In the late nineteenth century and early twentieth century, there were a number of resettlement plans for European Jews that were precursors to the Madagascar Plan. Paul de Lagarde, an antisemitic Orientalist scholar, first suggested evacuating the European Jews to Madagascar in his 1878 work Deutsche Schriften ("German Writings"). Members of the Zionist movement in 1904–1905 seriously debated the Uganda Scheme, by which Russian Jews, who were in immediate danger from ongoing pogroms in the Russian Empire, would be settled in the East Africa Protectorate (now Kenya), which was part of the British Empire at the time. The plan was later rejected as unworkable by the World Zionist Congress.

Adherents of territorialism split off from the main Zionist movement and continued to search for a location where Jews might settle and create a state, or at least an autonomous area. The idea of Jewish resettlement in Madagascar was promoted by British antisemites Henry Hamilton Beamish (founder of the British antisemitic society The Britons), Arnold Leese (founder of the Imperial Fascist League), and others. With the cooperation of the French, the Polish government commissioned a task force in 1937 to examine the possibility of settling Polish Jews on the island. The head of the commission, Mieczysław Lepecki, felt the island could accommodate 5,000 to 7,000 families, but Jewish members of the group estimated that, because of the climate and poor infrastructure, only 500 or even fewer families could safely be accommodated.

Historian Eric T. Jennings has argued that the plan's persistence—from its earliest public proposals to its explorations by the French, Polish, and German governments during World War II—stems from the "Jewish thesis" discourse regarding Madagascar's supposed ancient Jewish roots. In 1937, Bealanana and Ankaizinana, two very remote areas with high elevations and low population densities, were identified by a French delegation of three men, two of whom were Jews, as a possible site for Jewish relocation.

==In Nazi Germany==
Racism and antisemitism were basic tenets of the Nazi Party and the Nazi government. Discrimination and violent attacks against Jews began immediately after the seizure of power in 1933. Violence and economic pressure were used by the Nazis to encourage Jews to voluntarily leave the country. By 1939, around 250,000 of Germany's 437,000 Jews had emigrated to the United States, Argentina, the United Kingdom, and other countries, as well as the British Mandate of Palestine.

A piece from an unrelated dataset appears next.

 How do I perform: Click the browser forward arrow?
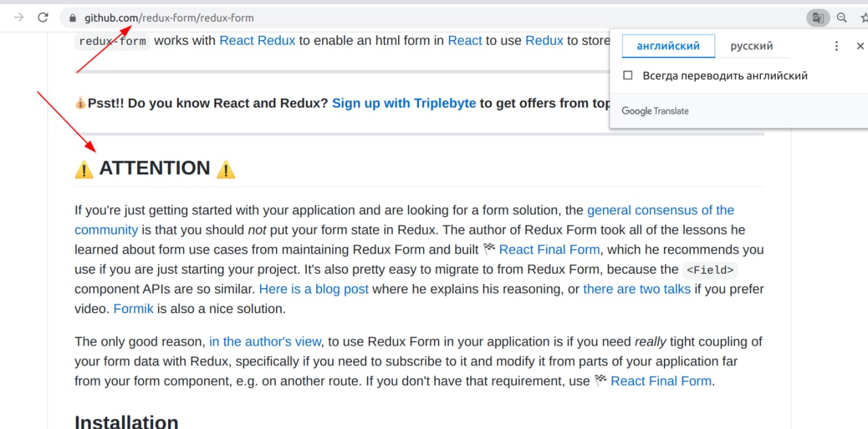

The Nazi leadership seized on the idea of deporting the remaining German Jews overseas. Barren, unproductive lands were viewed as appropriate destinations as this would prevent the deportees from flourishing in their new location. In his May 1940 memorandum to Hitler, Concerning the Treatment of the Alien Population in the East, Reichsführer-SS Heinrich Himmler declared that he hoped to see "the term 'Jew' [...] completely eliminated through the massive immigration of all Jews to Africa or some other colony".

===Planning begins===
Initial discussions began to take place in 1938 among Nazi ideologues such as Julius Streicher, Hermann Göring, Alfred Rosenberg, and Joachim von Ribbentrop. Ten per cent of Jews under German jurisdiction by that date were Polish nationals. Józef Lipski, the Polish ambassador to Germany, expressed his country's reluctance to take them back, and the Polish government decreed that Polish passport holders would not be permitted to return except under specific conditions. When Ribbentrop raised the matter with French foreign minister Georges Bonnet in December of that year, Bonnet expressed French reluctance to receive more German Jews and inquired if measures could be taken to prevent their arrival. France itself was contemplating how to deport some 10,000 Jews and considered whether Madagascar might be an appropriate destination.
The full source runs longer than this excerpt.